Air Date: 5/23/07
Yes, LOST is on here twice. Is that a cheat? Maybe, but love it or hate it, LOST is inarguably one of the most significant series of this generation and the greater overall TV conversation. Is it surprising that the most emulated series of the past five years would have more than one noteworthy finale? Is it surprising that one of those finales could also be viable for GOAT status? It shouldn't be.
LOST didn't create the flashback narrative technique, of course, but it mastered it in an impressive manner that spawned much acclaim and imitation. It also threatened to suffocate the show. Three seasons in, it was painfully clear that creators Damon Lindelof and Carlton Cuse were straining to continue to create character-centric flashbacks that resonated and enriched the castaways back-stories. Flat tales like the story nobody really wanted to know about Jack's tattoos, Locke being a gullible fool for the 47th time, or Sayid facing a personification of his shady past yet again left the once rapturous audience bored, while others were saddled with increasingly ridiculous additions to their bios (Kate was once married? Desmond was a monk?).
So how did Lindelof and Cuse rejuvenate the series? By abandoning their bread-and-butter format for a bolder one, and setting an end date for the series that would effectively kill all wheel-spinning in favor of renewed momentum and the promise that all of the island shenanigans would build to an actual, straightforward conclusion.
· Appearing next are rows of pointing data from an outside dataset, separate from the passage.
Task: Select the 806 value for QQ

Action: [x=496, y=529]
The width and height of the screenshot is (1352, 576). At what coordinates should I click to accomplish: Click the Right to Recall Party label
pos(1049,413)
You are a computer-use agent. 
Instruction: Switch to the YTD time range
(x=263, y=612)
The declaration that LOST was back in the game would be summed up with one game-changing scene: a Jack flashback that ended with a mysterious meet-up with a woman who would turn out to be...Kate?!
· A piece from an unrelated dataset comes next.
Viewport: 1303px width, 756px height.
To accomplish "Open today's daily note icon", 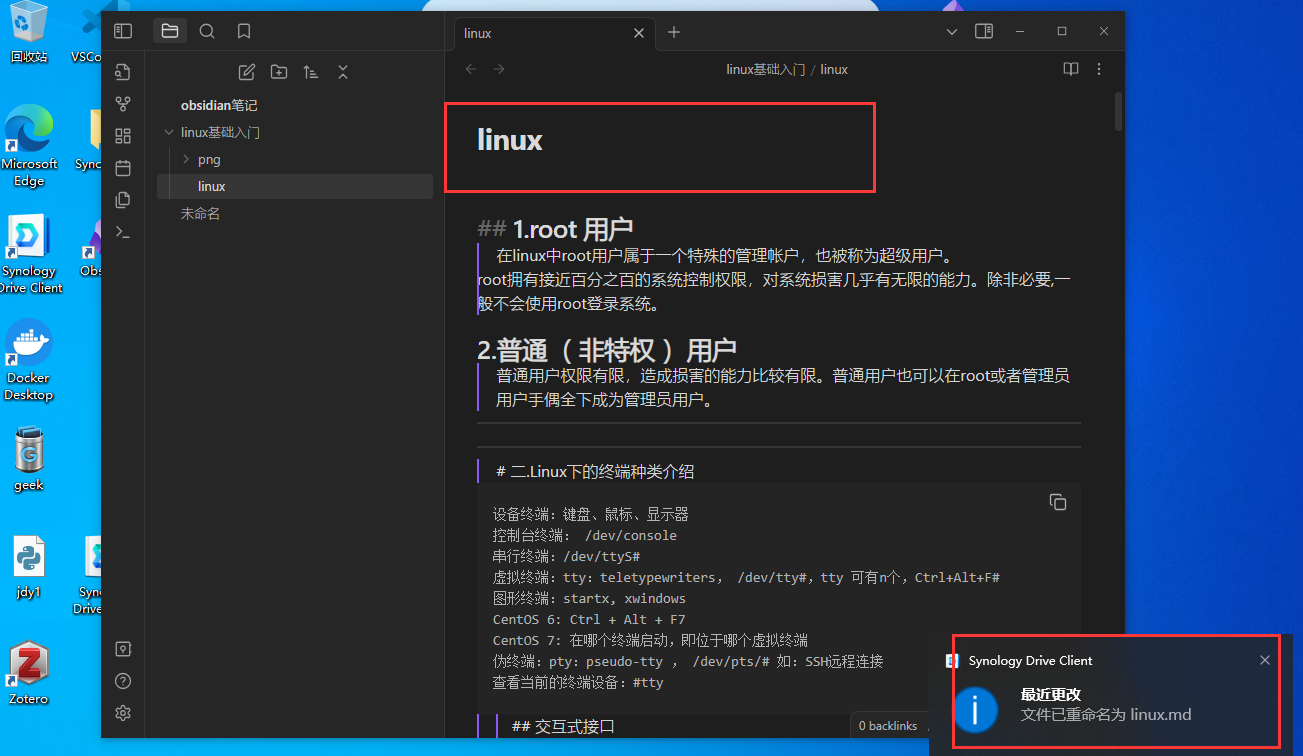I will (123, 168).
The intrigue doesn't stop there, as the flash-forward(!) ends with a future, despondent, alcoholic Jack screaming that they "have to go back." For three seasons we figured the series' end-game would center on the castaways finally getting off the island; the reveal that there was much, much more at stake was simply ingenious.
The masterful twist wasn't the only aspect that makes "Through the Looking Glass" an instant classic. The on-island events are just as, if not more, poignant, as the castaways finally take down the antagonistic island cabal The Others, and set the stage for a rescue team that we discover may have more sinister plans in mind. All of the action is underscored by Charlie's underwater sacrifice to point the "rescuers" in the right direction, as the series sends off one of its most beloved characters in a fittingly emotional fashion. LOST would still have its problems during its final three years, but this is the episode that convinced many to stay with it, while convincing the rest of us that we were watching something truly historic unfold.